My eyes fluttered open to the daylight and a flat desolate landscape of rock, scrub brush, and windswept sand. I closed my eyes for another half hour of rest. At 7 am the bus, or what would soon seem like a spaceship landing on an undiscovered planet, dropped us off in Cappadocia (Goreme Village). “Dude, this is weird,” I said. ”Dude, this is weird,” Bro replied. Everywhere we looked, there were large rock cones rising from the earth, many with odd shaped holes that looked like windows. Perhaps it was the delirium of 16 hours of travel, and a night passed sleeping sitting up on the bus with its many interruptions — neck cramps, a violent Turkish drama blasting on the bus TV, the Jandarma (police) waking everyone to check identification — but this place was weird.
Remember those drip castles you made at the beach as a kid, holding the wet sand and letting it spill through your fingers until small hills rose. Now picture them lifesize and you’ve got Cappadocia, a whole region of them. The reality of these formations is not that far off: a volcanic explosion thosands of years ago covered the ground with tuff, or ash, creating nature’s very own drip castles. Exposed to the elements — air, fire, and wind — the rock hardened into a landscape of these geological spectacles, the main draw to this region.
People lived, ate, and prayed in these caves, some of which were called fairy chimneys, for the smoke rising out of the the narrow tops and the observes who imagined that fairies, not humans, must’ve been inside. As you may have guessed, most of the of activities here surround viewing these formations — from the inside (most of the hostels/hotels are in caves), outside, the sky (in a hot air balloon, which we skipped). My fascination carried me through the first day and the open air museum, a collection of cathedral and church caves, many with frescoes from the 11th and 12th centuries, some mindblowing in their intricacy and others that looked like Pictionary drawings of pizza. The second day, we took a bus tour of the region with a variety of odd stops, the green tour, or the “And then” tour. We’ll see a cave church, and then a valley hike, and then lunch, and then a cave church, and then an underground city (a multi-floored 4km square collection of rooms, tunnels, ventilation shafts, and stone doors, built 50-80 meters below ground that was pretty damn cool and not for the claustrophobic), and then another cave church, and then another cave, and then an onyx demonstration, with its not so subtle purpose to sell us tired and weary souls jewelry.
For fear that this travelogue turned into one giant humorless ”And then” days ago, I’ll stop it right here.
Today, our last full non-travel day of the trip (tomorrow we fly, thankfully, back to Istanbul, and then home on Saturday), and it is raining, our first truly bad weather day. Which suits our mood, our desire to do nothing but cafe hop and read and have one final day of relaxation, both Bro and I knowing we have work on Monday.
While I’m ready for yoga and running, salads and fruit, I could easily stay in Turkey for another two weeks, the time that it would take to explore the Black Sea coast perhaps and maybe head East, slightly off the beaten path, the time that it would take for this place to sink through my skin and seep into my bones.

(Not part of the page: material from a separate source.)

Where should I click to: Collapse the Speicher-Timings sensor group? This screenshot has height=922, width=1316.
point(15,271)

What I have now is an awareness of the history and the challenges of a country that straddles East and West, a developing taste for the varying regional foods, an appreciation for the amazing kindness and friendliness of the Turkish people, and a cursory experience of the different landscapes — sea, city, and moon. But my understanding is vague; this is just the beginning. I’ve always found that to feel a place, I need to sit in it, that understanding comes not from the sights ticked off, but the interstices between them, the absorption of things heard and seen at a market, restaurant, or on the bus.

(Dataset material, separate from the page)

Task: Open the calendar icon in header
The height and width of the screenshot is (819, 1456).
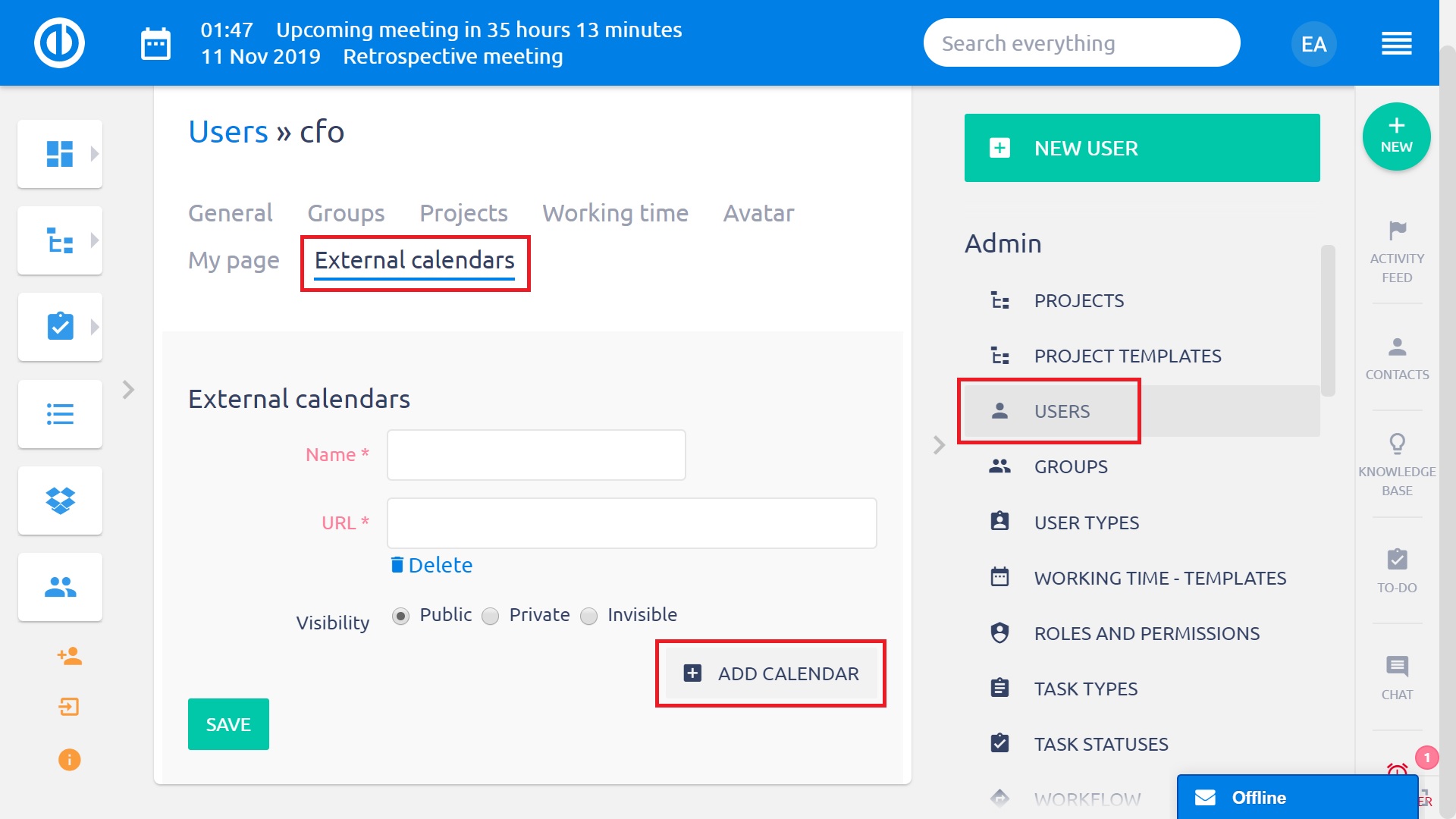Action: tap(155, 43)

It’s been a little while since I’ve taken a “backpacking” trip, one in which there is no plan, no agenda, and all is decided as we go. I had my doubts about myself, that I might’ve grown out of my lust for the travel lifestyle that dominated my twenties. And although now, I’m often willing to pay a few bucks more for a double hostel room rather than a dorm, not that much has changed. Yesterday, when we were on the “And then” bus tour, I looked around. We were Spanish, Brazilian, British, South African, American, Canadian, Japanese. Exchange a few words with anyone, and it was clear we’d all been ripped off, slept in gross beds and on long buses, taken a bunch of excessively long monotonous guided tours just like this one, and we were united in that we wouldn’t trade these experiences for anything. I may be older, but the one thing that is the same is that I’m at home on the road, at home with fellow travellers, deepening my humanity and opening myself to the foreigness and vulnerability that comes from stepping outside the known. On that bus, I felt a sense of community as strong as the one I feel in San Francisco amongst my fellow trans guys and queers. At one point, I was chatting with the South African about his time spent living in Zanzibar and the guided overland tours he led from Eastern Africa to the south. “It’s brilliant,” he said. “Oh man, is it brilliant.” My mind took off on the possibilites, the adventure, the enormity of the world and my curiousity to explore it.
But until then, my final advice for those traveling to Turkey: Learn to play backgammon first. Don’t go in July or August.